Setting up PostgreSQL Streaming Replication for High Availability and Backup

Setting up PostgreSQL Streaming Replication for High Availability and Backup
Freepik
Keep your database running smoothly with PostgreSQL streaming replication.

Introduction

Setting up PostgreSQL streaming replication is an important step in ensuring high availability and backup for your data. PostgreSQL is a powerful open source relational database management system that offers many features for high availability and backup.

There are a few steps involved in setting up streaming replication.

  1. Choose a master and standby server.
  2. Configure the master server.
  3. Configure the standby server.
  4. Start the replication.

In this article, we will cover how to set up PostgreSQL streaming replication synchronously for high availability and backup.

What is Streaming Replication?

Streaming replication is a method of replicating data between two or more servers. Standby servers can be kept current by reading a stream of write-ahead log (WAL) records from the Primary Server. This can be synchronous or asynchronous.

A standby server tracks changes made to a primary server, and can be promoted to a primary server if needed. A hot standby server can accept connections and serve read-only queries.

It is a popular method for ensuring high availability and backup because it allows for near-real-time replication of data. This means that if one server goes down, the data can be quickly and easily replicated to the other servers.

Getting Started

Requirements:

  • Some familiarity with PostgreSQL and basic database concepts is helpful, but not required.
  • At least two servers running preferably ubuntu, one as the Primary database cluster and another one as Standby.

Now that we have an understanding of the components required for PostgreSQL streaming replication, we will cover how to set it up.

Installing Postgres on Ubuntu

Ubuntu ships with a specific version of PostgreSQL that is then supported throughout the lifetime of that Ubuntu version. Other versions of PostgreSQL are available through the PostgreSQL apt repository.

If the version included in your version of Ubuntu is not the one you want, you can use the PostgreSQL Apt Repository. This repository will integrate with your normal systems and patch management, and provide automatic updates for all supported versions of PostgreSQL throughout the support lifetime of PostgreSQL.

This tutorial uses Postgres version 14. To use the apt repository, follow these steps:

sudo sh -c 'echo "deb http://apt.postgresql.org/pub/repos/apt $(lsb_release -cs)-pgdg main" > /etc/apt/sources.list.d/pgdg.list'

wget --quiet -O - https://www.postgresql.org/media/keys/ACCC4CF8.asc | sudo apt-key add -

sudo apt-get update

sudo apt-get -y install postgresql-14

The path can be exported or added to the .zshrc or .bzshrc file for automatic inclusion.

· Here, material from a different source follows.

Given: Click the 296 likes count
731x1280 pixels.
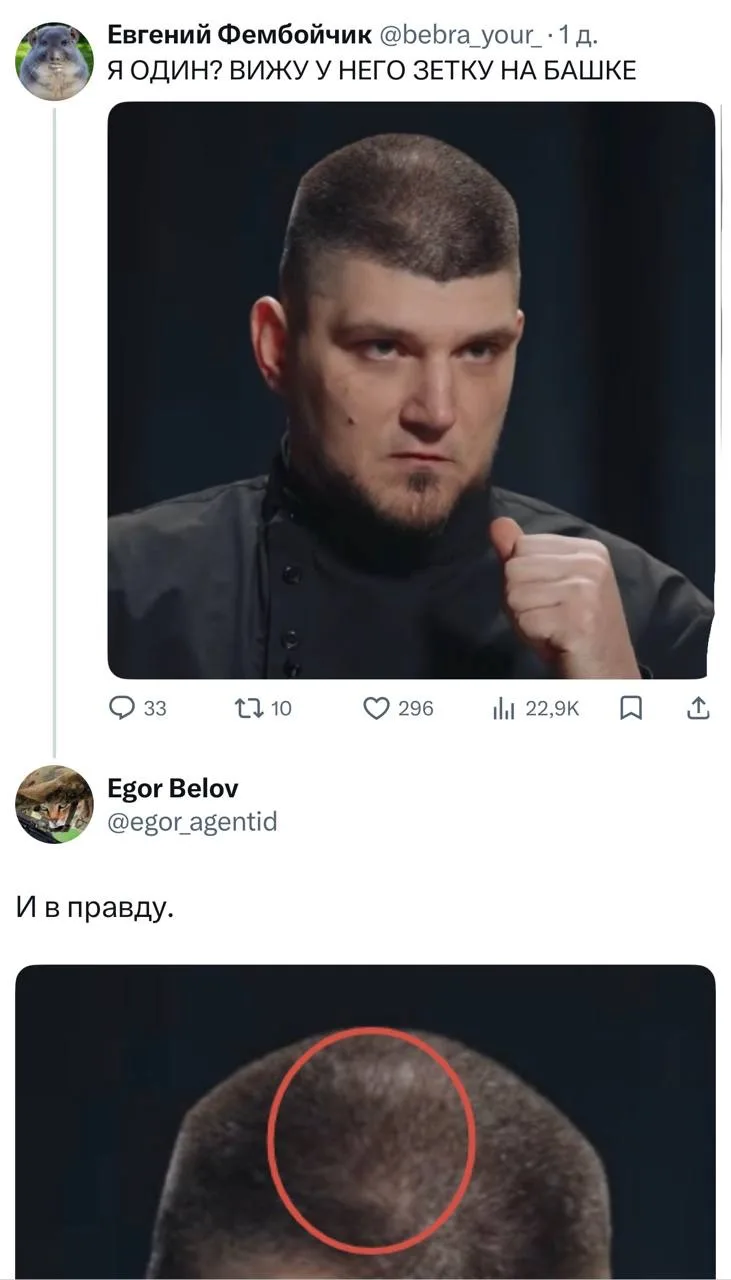Looking at the screenshot, I should pyautogui.click(x=416, y=709).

export PATH=$PATH:/usr/lib/postgresql/14/bin/

Configuring Streaming Replication

Synchronous streaming replication ensures that all data is replicated to the standby server before commit. Let’s configure the primary and standby nodes.

Primary Node

After you install Postgres, a new postgres user is automatically created. You need to log in as the postgres user to access the database.

sudo -i -u postgres

Create a user called 'repuser' with the replication role, and set a password for the user.

  • --replication - The new user will have the REPLICATION privilege.
  • -P or --pwprompt - Will issue a prompt for the password of the new user.
createuser repuser --replication -P
Output:

Enter password for new role: # Enter any password
Enter it again:

You have successfully created a replication user. Now it's time to add some configurations by logging in as the root user.

exit

sudo -i

Open the postgresql database configuration file using your favourite editor.

vim /etc/postgresql/14/main/postgresql.conf

Add the following configurations to your postgresql.conf file:

listen_addresses = '192.168.64.23'

wal_level = replica

max_wal_senders = 10

wal_keep_size = 32

synchronous_commit = remote_apply

synchronous_standby_names = '*'
  • listen_addresses - Specifies the hostname or IP address(es) on which the postgreSQL server should listen for connections from client applications.
  • wal_level - Wal level is the level of logging for the write-ahead log. This must be set to replica or higher to allow connections from standby servers.
  • max_wal_sender - This parameter specifies the maximum number of concurrent connections from standby servers or streaming base backup clients. The default is 10. The value 0 means replication is disabled.
  • wal_keel_size - Specifies the minimum size of past log file segments kept in the pg_wal directory, in case a standby server needs to fetch them for streaming replication.
  • synchronous_commit - Synchronous commit is a database transaction property that guarantees that once a transaction is committed, it will be visible to any subsequent transaction. It determines how much write-ahead logging (WAL) must be completed before the database server returns a “success” indication to the client. This is required if you want a synchronous replication!
  • synchronous_standby_names - Specifies a list of standby servers that can support synchronous replication.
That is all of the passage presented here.